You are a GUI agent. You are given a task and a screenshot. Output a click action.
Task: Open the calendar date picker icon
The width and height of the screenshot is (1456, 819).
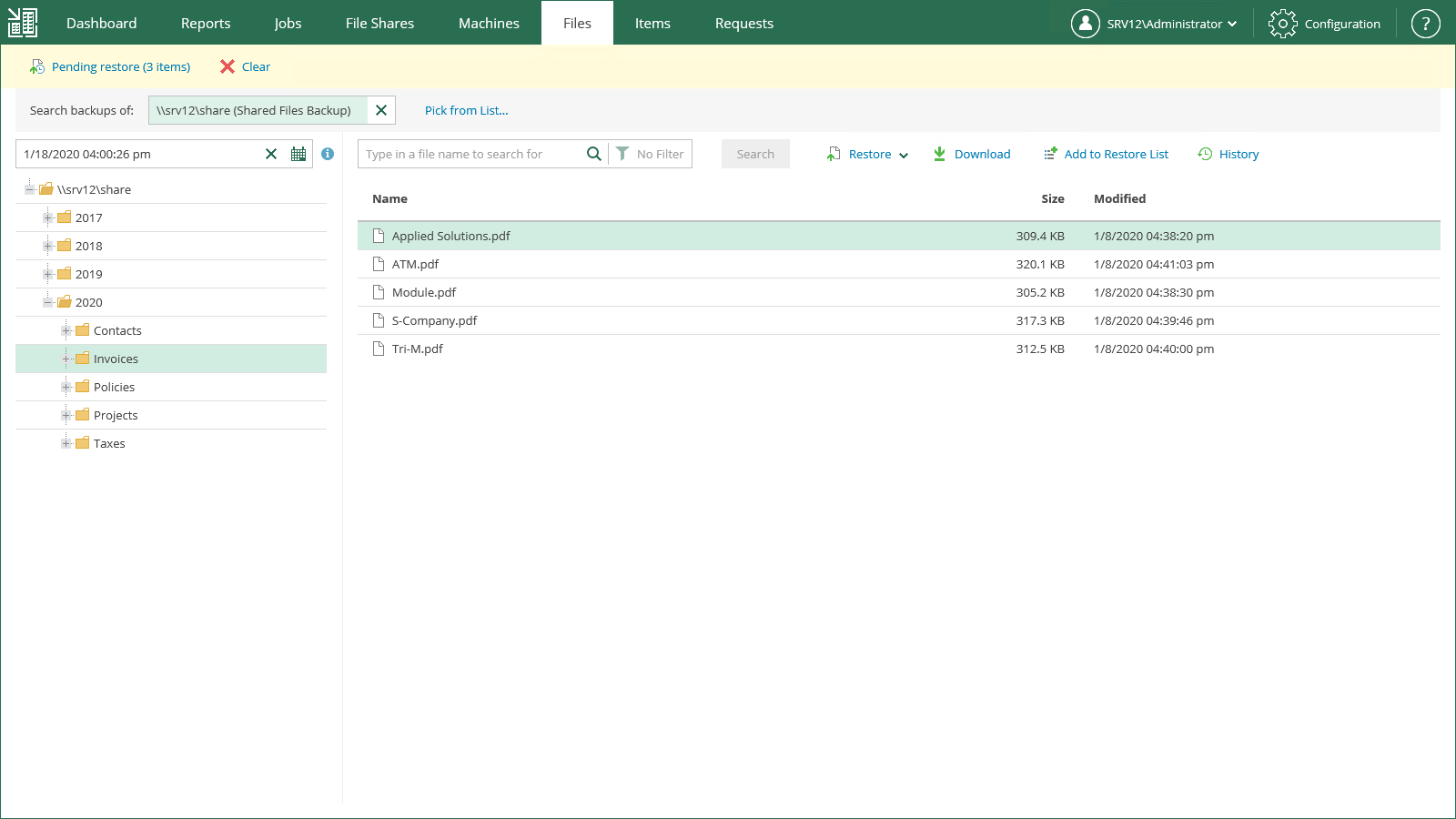tap(298, 154)
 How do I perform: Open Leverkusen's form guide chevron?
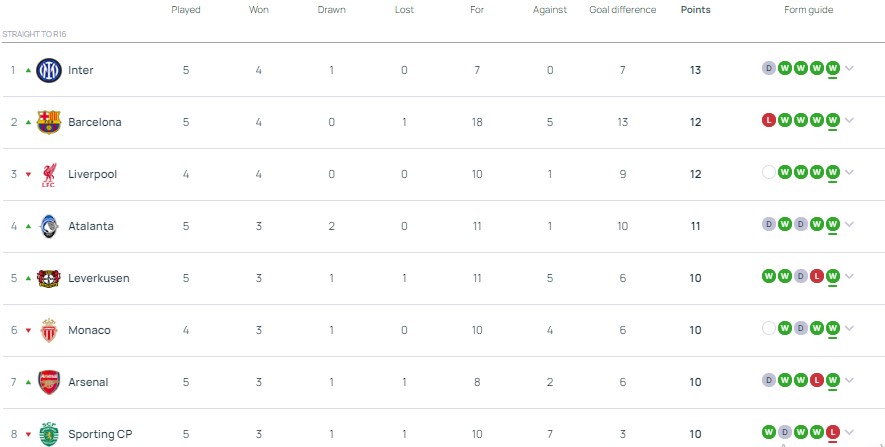[849, 277]
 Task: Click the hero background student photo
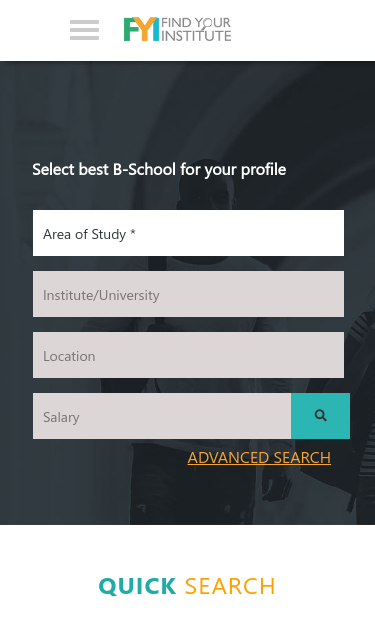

------------------------------------------------------------------------

**Task details**
Start with the line holding "Task: Open the calendar date picker icon" and repeat exactly every line through the final line of the records above, but no pictures and nothing more.

**Reply**
Task: Open the calendar date picker icon
The width and height of the screenshot is (1456, 819).
tap(298, 154)
 How do I perform: Open Leverkusen's form guide chevron?
[849, 277]
 Task: Click the hero background student photo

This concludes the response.